*ACTIVITY*. Your transcription must include every record word for word and no pictures.

*ENTRIES PROVIDED*.
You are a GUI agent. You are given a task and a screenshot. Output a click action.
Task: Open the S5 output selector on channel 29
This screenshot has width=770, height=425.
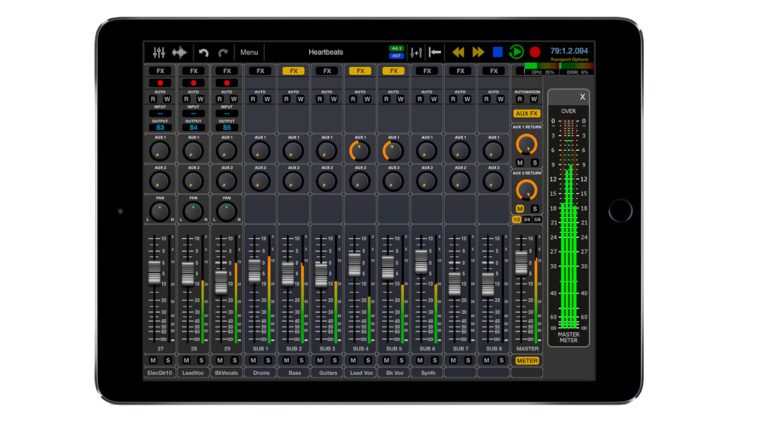tap(227, 127)
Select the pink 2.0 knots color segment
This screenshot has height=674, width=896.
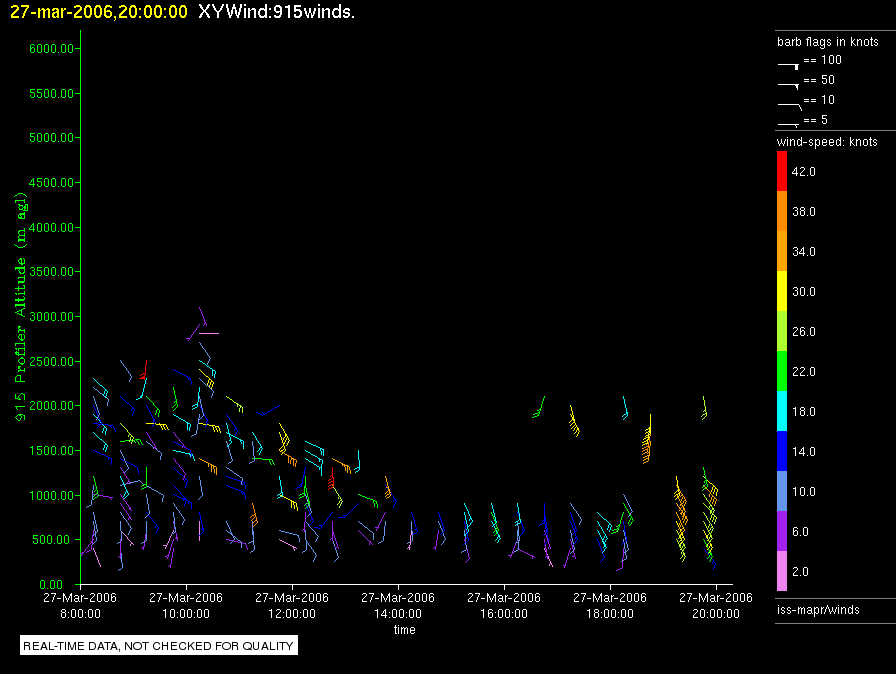coord(782,572)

*EXERCISE RESULT*.
You are a GUI agent. You are given a task and a screenshot. Output a click action.
Task: Open the S5 output selector on channel 29
This screenshot has width=770, height=425.
tap(227, 127)
Select the pink 2.0 knots color segment
This screenshot has height=674, width=896.
coord(782,572)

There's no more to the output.